### Task goal
Starting at the line below that contains "Task: Search for a destination table" and ending at the line that contains "Viewport: 982px width, 460px height.", retype each line exactly as it stands, but omit the pictures.

### Raw data
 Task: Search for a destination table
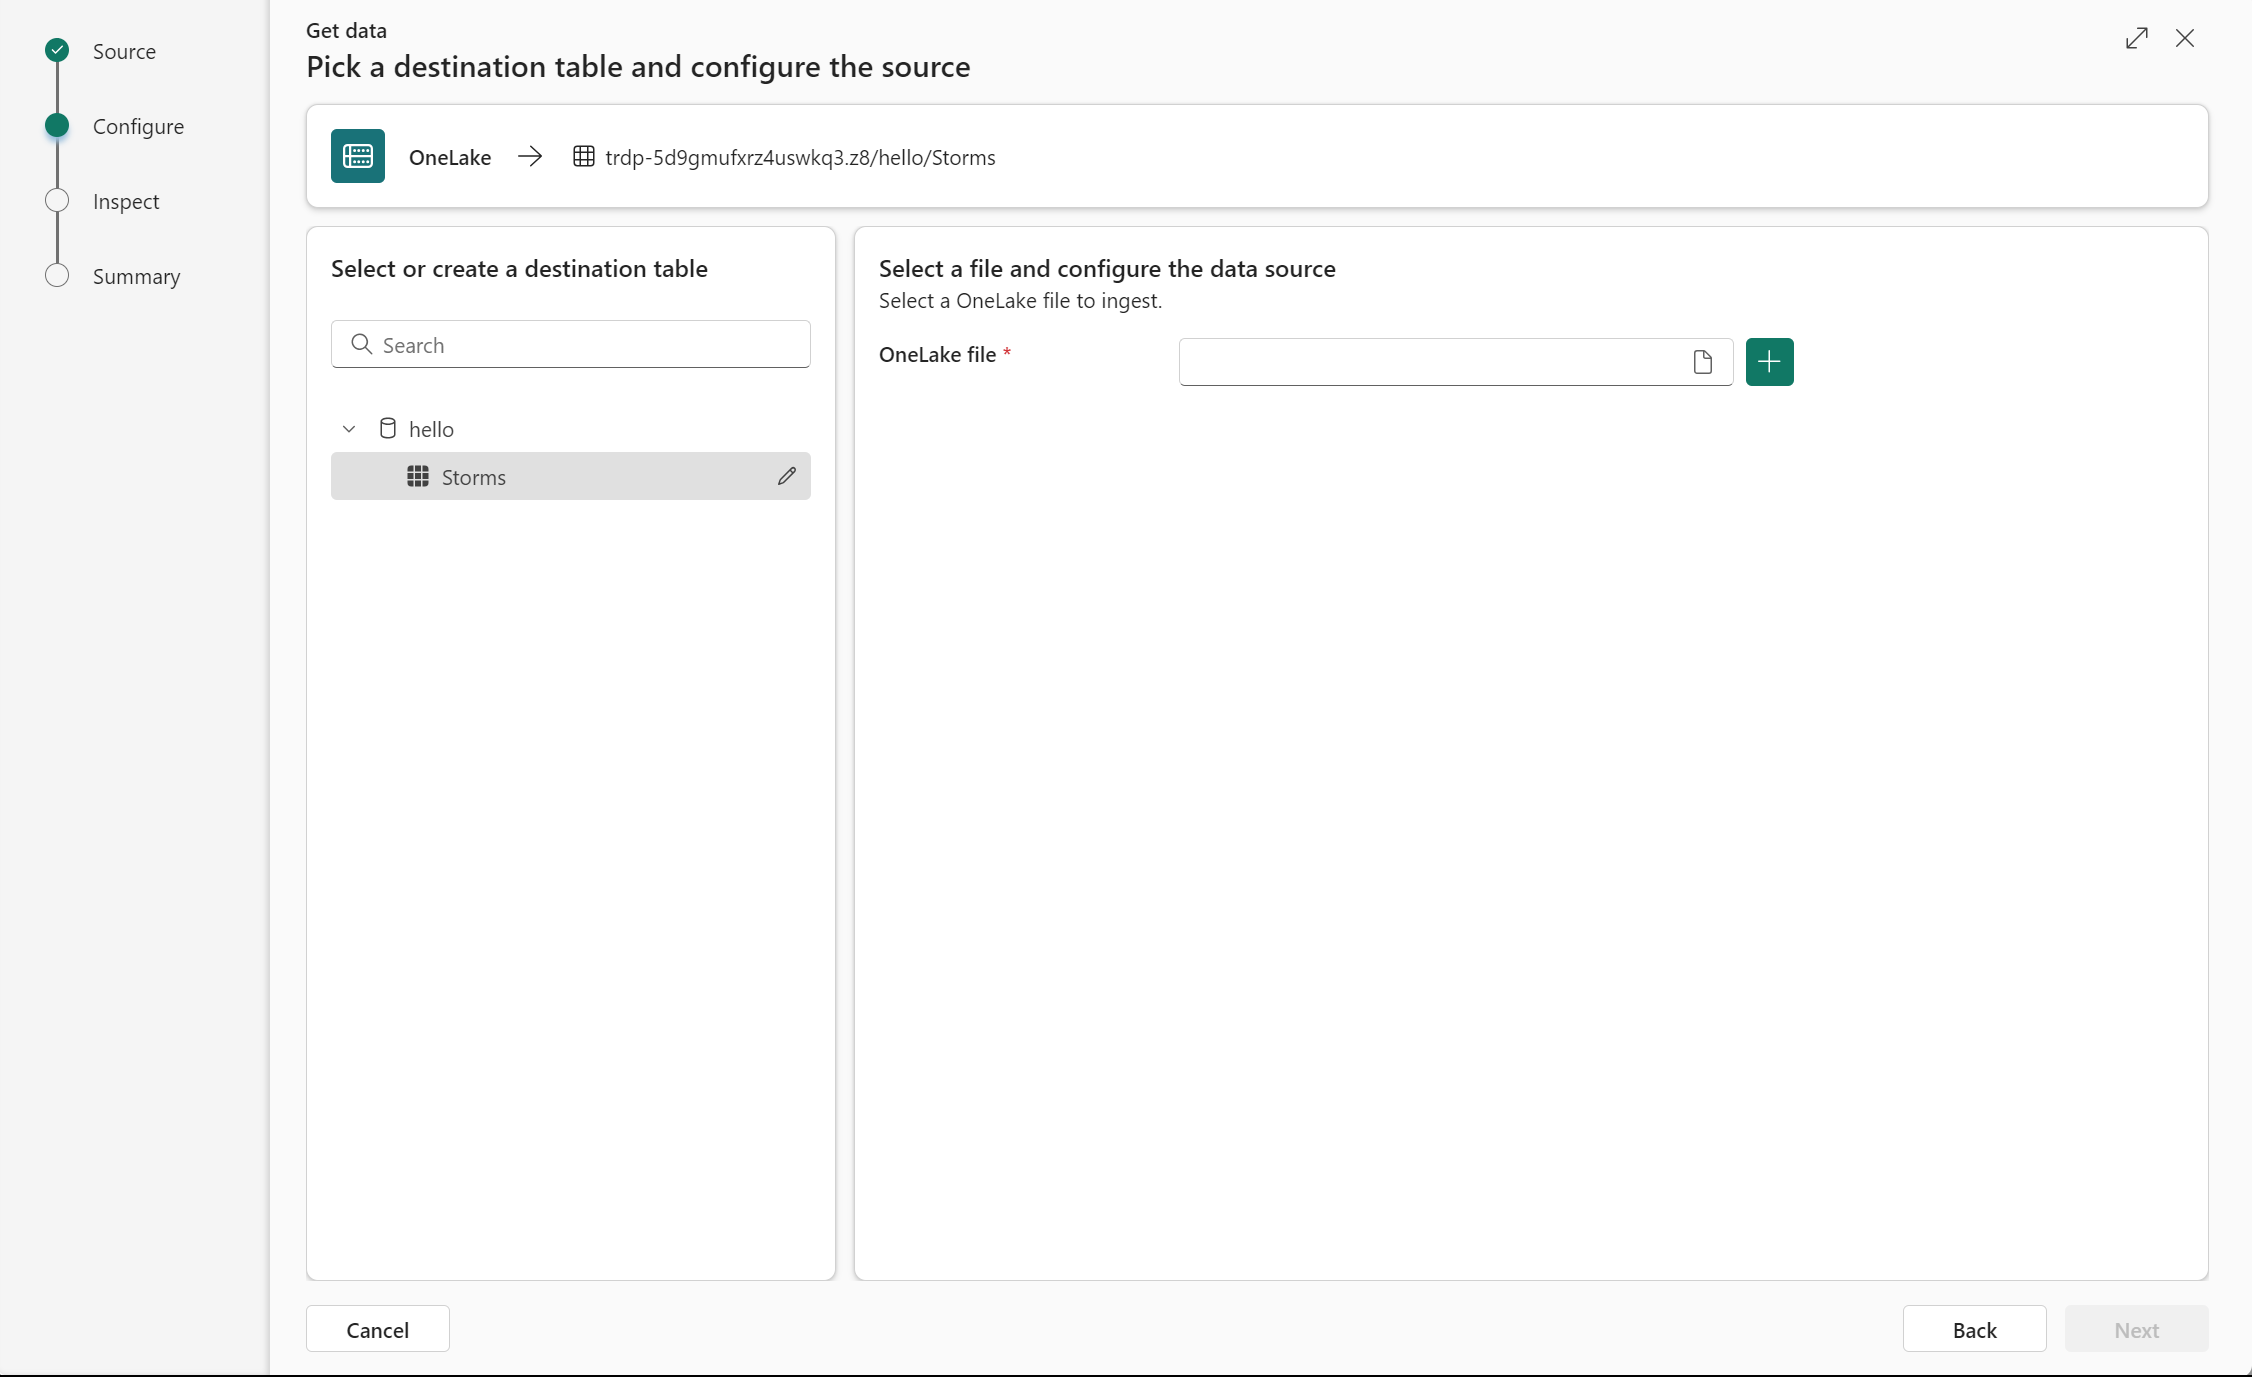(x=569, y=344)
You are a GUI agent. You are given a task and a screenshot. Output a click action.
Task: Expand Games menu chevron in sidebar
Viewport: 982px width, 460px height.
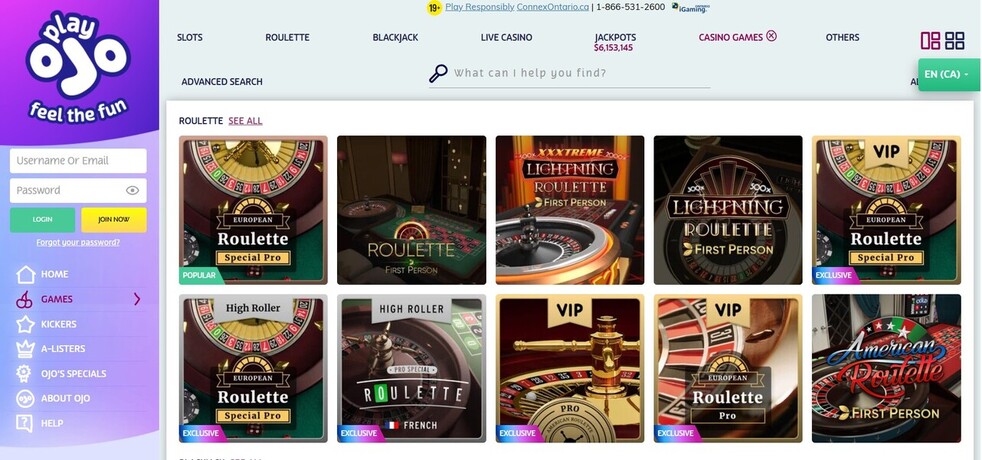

...

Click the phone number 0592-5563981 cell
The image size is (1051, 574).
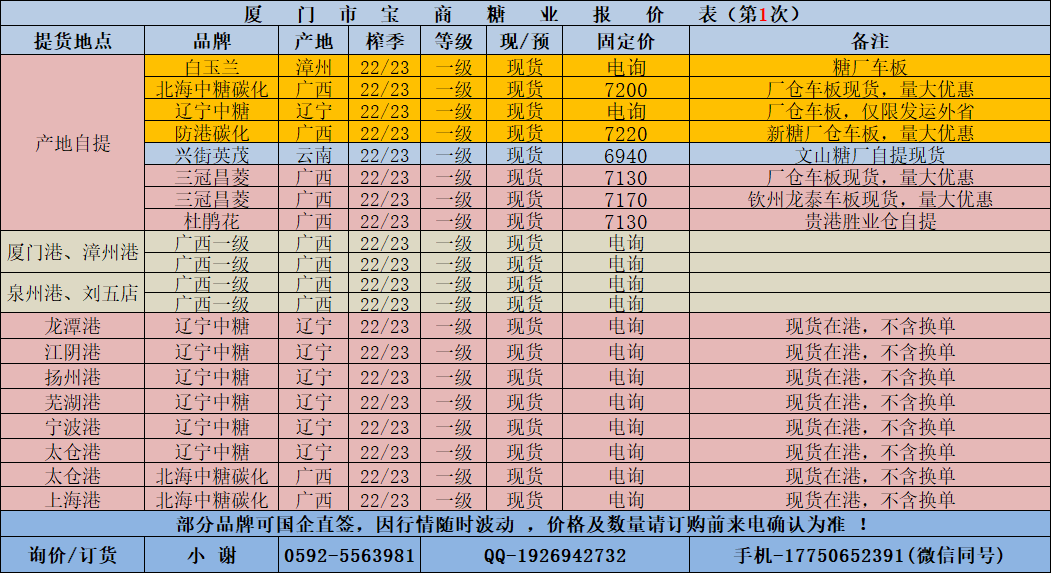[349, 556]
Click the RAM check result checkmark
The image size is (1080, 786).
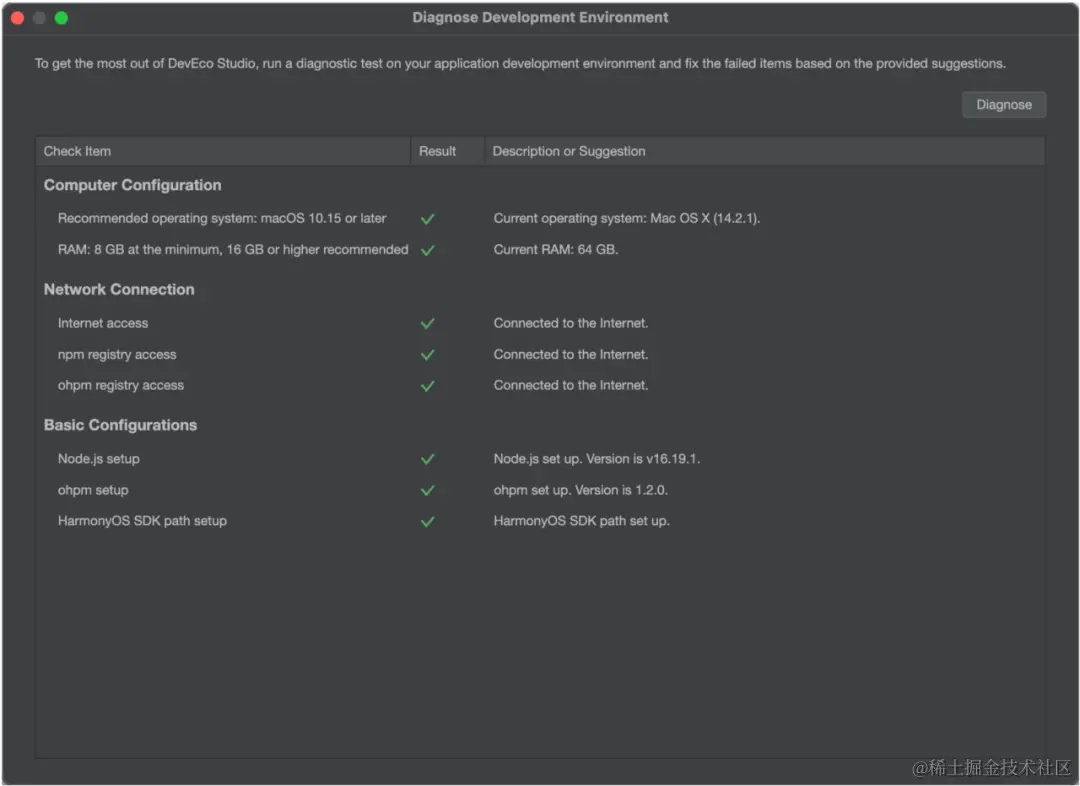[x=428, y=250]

### Task output
 Task: Search for a destination table
(x=569, y=344)
You are a GUI agent. You are given a task and a screenshot. Output a click action.
Task: Expand Games menu chevron in sidebar
Viewport: 982px width, 460px height.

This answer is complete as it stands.